## Task statement
Return the data verbatim, without pictures.

Data supplied Block Start

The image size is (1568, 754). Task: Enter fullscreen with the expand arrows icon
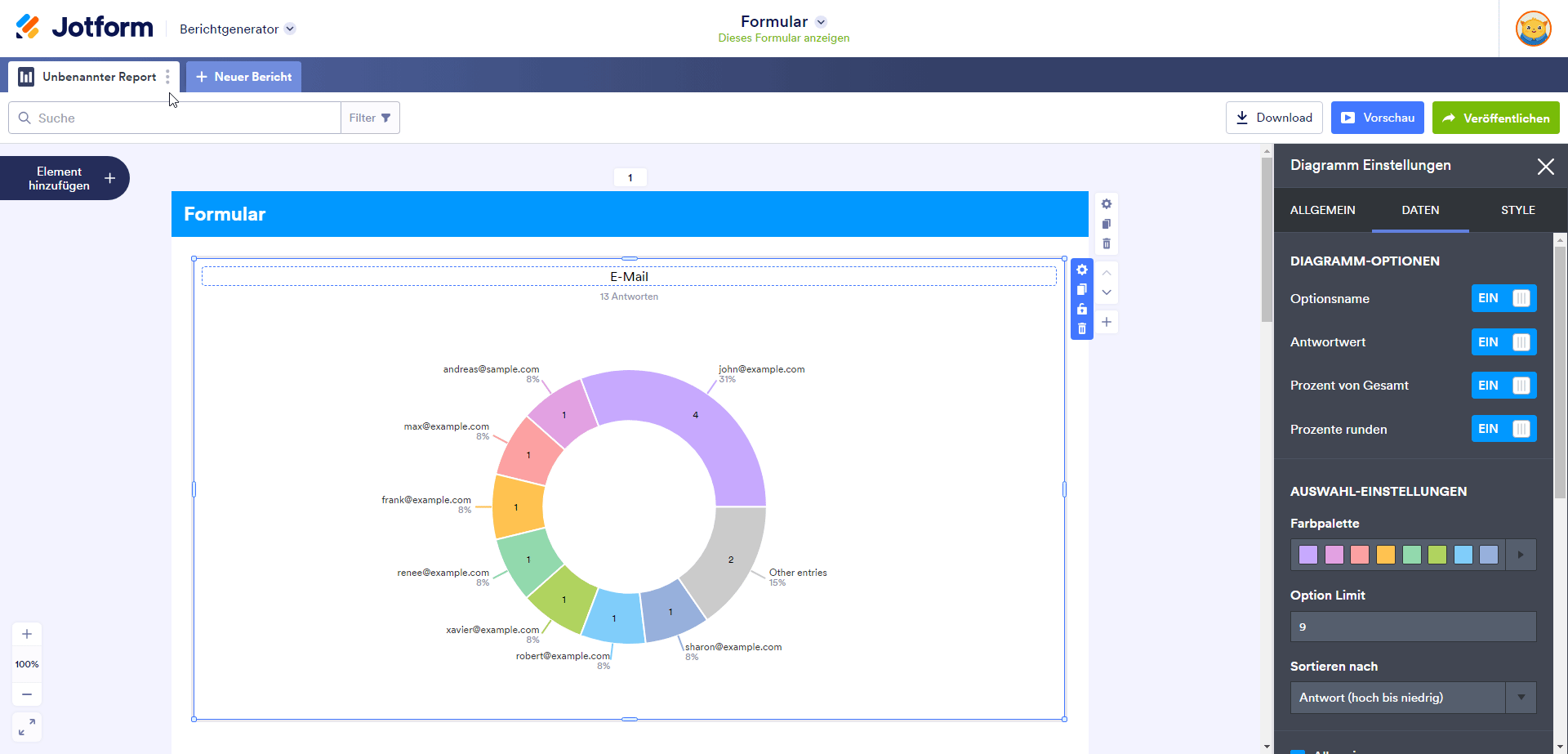(x=27, y=726)
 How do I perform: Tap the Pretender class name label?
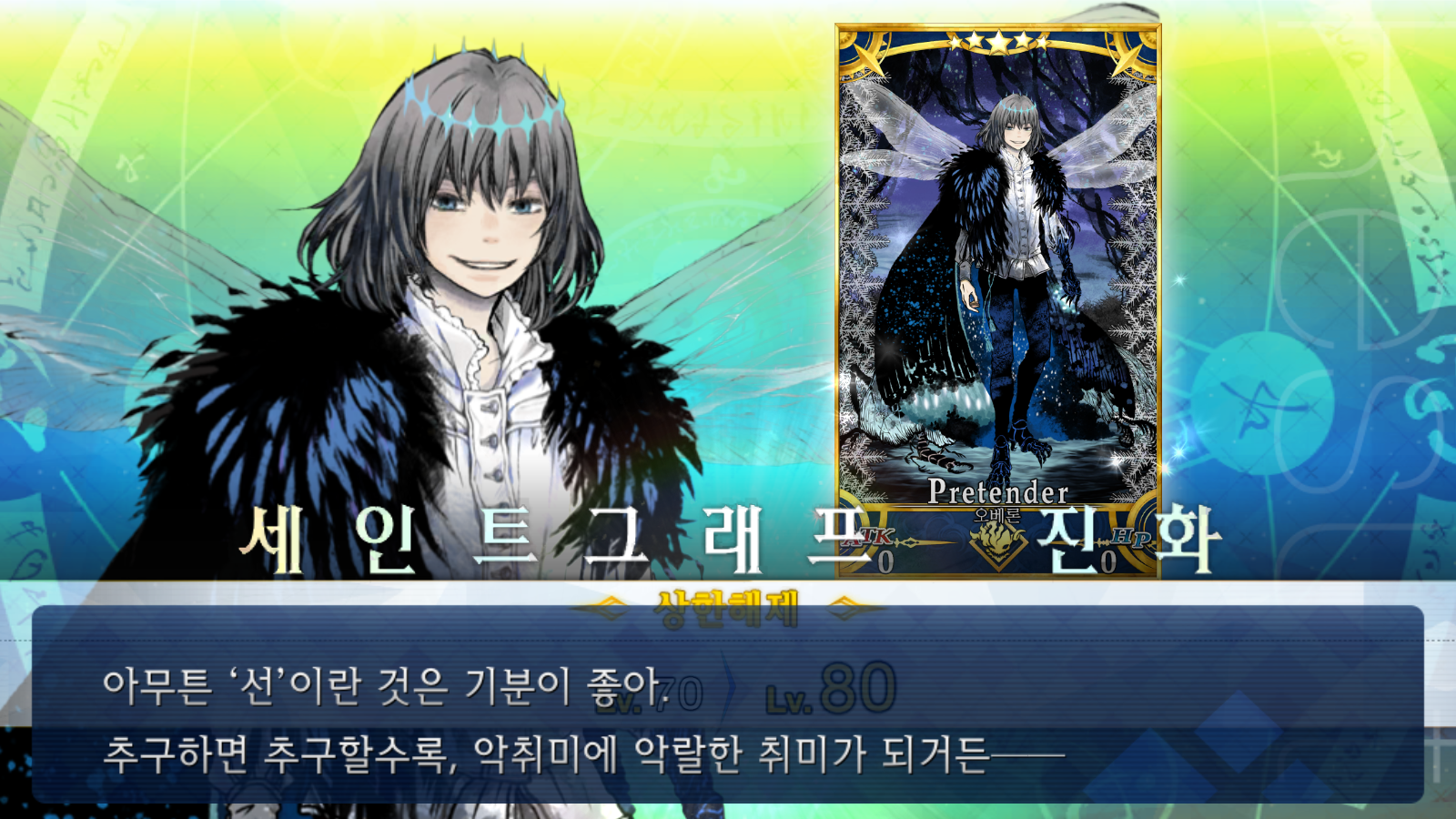click(998, 492)
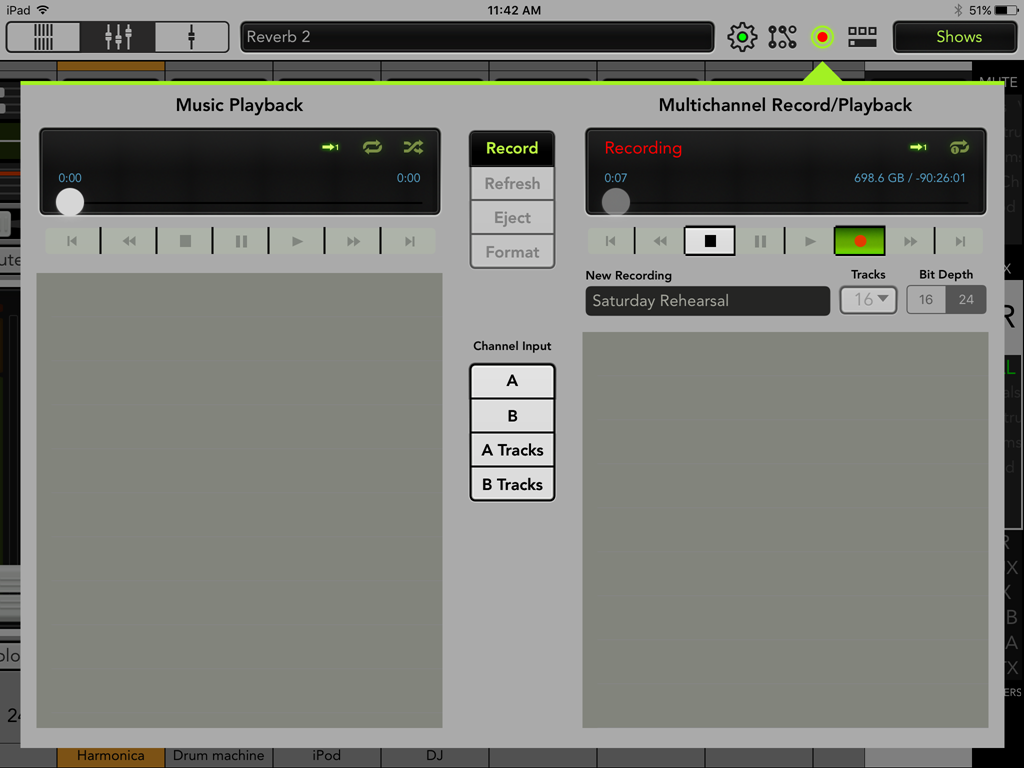Open the Tracks count dropdown
1024x768 pixels.
pyautogui.click(x=868, y=300)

Data supplied Block End

## Answer below
The image size is (1568, 754). Task: Enter fullscreen with the expand arrows icon
(x=27, y=726)
 How do I perform: Tap the Pretender class name label?
click(998, 492)
Open the Tracks count dropdown
1024x768 pixels.
pyautogui.click(x=868, y=300)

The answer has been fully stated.